Changed the names as per discussion up thread.

> + * Copy bucket mapping info now; The comment in _hash_expandtable
> + * where we copy this information and calls _hash_splitbucket explains
> + * why this is OK.
>
> After a semicolon, the next word should not be capitalized. There
> shouldn't be two spaces after a semicolon, either. Also,
> _hash_splitbucket appears to have a verb before it (calls) and a verb
> after it (explains) and I have no idea what that means.
>

Fixed.

> + for (;;)
> + {
> + mask = lowmask + 1;
> + new_bucket = old_bucket | mask;
> + if (new_bucket > metap->hashm_maxbucket)
> + {
> + lowmask = lowmask >> 1;
> + continue;
> + }
> + blkno = BUCKET_TO_BLKNO(metap, new_bucket);
> + break;
> + }
>
> I can't help feeling that it should be possible to do this without
> looping.
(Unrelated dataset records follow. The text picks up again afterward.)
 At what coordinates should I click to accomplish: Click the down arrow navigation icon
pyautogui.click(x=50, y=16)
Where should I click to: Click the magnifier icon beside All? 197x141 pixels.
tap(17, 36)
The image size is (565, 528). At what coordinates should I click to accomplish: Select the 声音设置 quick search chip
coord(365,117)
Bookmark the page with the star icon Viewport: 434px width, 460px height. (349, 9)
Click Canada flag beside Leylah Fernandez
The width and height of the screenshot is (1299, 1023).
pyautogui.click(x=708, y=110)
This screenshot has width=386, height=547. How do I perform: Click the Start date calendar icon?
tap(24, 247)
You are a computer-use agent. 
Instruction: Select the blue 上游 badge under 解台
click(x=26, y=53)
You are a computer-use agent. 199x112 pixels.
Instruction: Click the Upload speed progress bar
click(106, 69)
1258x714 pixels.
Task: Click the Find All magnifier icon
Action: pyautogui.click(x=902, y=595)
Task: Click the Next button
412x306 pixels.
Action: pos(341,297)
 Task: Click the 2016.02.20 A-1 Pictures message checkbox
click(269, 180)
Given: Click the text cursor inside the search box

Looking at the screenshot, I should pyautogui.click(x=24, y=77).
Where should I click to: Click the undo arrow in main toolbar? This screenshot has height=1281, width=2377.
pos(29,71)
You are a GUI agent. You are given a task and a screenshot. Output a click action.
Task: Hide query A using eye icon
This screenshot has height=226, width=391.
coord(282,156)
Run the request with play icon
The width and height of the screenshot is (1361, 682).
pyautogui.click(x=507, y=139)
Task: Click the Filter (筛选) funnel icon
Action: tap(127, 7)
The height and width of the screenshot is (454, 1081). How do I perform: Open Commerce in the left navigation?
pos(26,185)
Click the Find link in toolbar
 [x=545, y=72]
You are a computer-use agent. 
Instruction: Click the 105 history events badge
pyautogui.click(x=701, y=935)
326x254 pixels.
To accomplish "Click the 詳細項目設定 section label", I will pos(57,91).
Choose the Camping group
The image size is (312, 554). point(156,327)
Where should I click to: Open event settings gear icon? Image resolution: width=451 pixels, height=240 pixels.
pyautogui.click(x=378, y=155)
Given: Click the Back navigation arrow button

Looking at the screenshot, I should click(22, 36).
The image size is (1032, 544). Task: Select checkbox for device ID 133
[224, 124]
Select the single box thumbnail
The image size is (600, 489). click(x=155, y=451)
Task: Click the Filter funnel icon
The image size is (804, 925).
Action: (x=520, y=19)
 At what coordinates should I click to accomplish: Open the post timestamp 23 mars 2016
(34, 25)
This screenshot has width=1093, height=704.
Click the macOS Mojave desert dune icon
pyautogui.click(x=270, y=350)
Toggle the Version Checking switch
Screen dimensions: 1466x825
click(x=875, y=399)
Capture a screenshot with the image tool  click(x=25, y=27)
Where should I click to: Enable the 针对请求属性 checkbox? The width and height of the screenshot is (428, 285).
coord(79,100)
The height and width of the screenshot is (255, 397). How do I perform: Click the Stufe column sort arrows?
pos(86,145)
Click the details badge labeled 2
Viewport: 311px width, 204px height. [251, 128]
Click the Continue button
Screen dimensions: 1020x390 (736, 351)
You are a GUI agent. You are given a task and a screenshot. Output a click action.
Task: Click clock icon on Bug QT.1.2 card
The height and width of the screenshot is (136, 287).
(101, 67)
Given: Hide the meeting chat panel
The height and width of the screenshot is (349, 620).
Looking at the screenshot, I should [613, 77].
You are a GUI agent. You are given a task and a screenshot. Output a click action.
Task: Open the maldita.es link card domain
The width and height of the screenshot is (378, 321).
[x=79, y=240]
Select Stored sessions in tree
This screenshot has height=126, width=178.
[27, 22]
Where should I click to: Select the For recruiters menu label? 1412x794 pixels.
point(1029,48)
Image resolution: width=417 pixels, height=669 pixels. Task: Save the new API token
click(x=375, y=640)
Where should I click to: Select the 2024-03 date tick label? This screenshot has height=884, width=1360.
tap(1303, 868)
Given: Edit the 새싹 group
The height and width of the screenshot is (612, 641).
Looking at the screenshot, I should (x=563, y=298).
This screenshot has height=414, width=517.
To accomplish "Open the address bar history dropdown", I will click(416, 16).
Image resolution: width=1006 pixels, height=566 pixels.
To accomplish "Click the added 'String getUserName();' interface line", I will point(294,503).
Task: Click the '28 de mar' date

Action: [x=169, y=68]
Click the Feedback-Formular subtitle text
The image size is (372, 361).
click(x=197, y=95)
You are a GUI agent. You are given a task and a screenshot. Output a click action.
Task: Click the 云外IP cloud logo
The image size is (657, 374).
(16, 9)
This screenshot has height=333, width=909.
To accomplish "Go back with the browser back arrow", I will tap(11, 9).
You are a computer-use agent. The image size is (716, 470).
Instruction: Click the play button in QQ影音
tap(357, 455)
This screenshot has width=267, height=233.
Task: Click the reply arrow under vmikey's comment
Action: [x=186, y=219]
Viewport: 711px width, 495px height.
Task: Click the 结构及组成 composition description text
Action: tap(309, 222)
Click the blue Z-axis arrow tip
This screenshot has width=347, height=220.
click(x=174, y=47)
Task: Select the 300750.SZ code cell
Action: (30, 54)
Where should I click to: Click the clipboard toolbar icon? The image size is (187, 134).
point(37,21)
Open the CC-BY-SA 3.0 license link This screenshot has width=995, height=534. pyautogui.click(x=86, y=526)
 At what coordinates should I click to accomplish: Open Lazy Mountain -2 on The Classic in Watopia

Can we ever loop more than once? How? Can we just use an
> if-then instead of a for-loop?
>
> Can't _hash_get_oldbucket_newblock call _hash_get_oldbucket_newbucket
> instead of duplicating the logic?
>

Changed as per discussion up thread.

> I still don't like the names of these functions very much. If you
> said "get X from Y", it would be clear that you put in Y and you get
> out X. If you say "X 2 Y", it would be clear that you put in X and
> you get out Y. As it is, it's not very clear which is the input and
> which is the output.
>

Changed as per discussion up thread.

> + bool primary_buc_page)
>
> I think we could just go with "primary_page" here. (Fixed in attached.)
>

Included the change in attached version of the patch.

> + /*
> + * Acquiring cleanup lock to clear the split-in-progress flag ensures that
> + * there is no pending scan that has seen the flag after it is cleared.
> + */
> + _hash_chgbufaccess(rel, bucket_obuf, HASH_NOLOCK, HASH_WRITE);
> + opage = BufferGetPage(bucket_obuf);
> + oopaque = (HashPageOpaque) PageGetSpecialPointer(opage);
>
> I don't understand the comment, because the code *isn't* acquiring a
> cleanup lock.
>

Removed this comment.

>> Some more review:
>>
>> The API contract of _hash_finish_split seems a bit unfortunate. The
>> caller is supposed to have obtained a cleanup lock on both the old and
>> new buffers, but the first thing it does is walk the entire new bucket
>> chain, completely ignoring the old one. That means holding a cleanup
>> lock on the old buffer across an unbounded number of I/O operations --
>> which also means that you can't interrupt the query by pressing ^C,
>> because an LWLock (on the old buffer) is held.
>>
>

Fixed in attached patch as per algorithm proposed few lines down in this mail.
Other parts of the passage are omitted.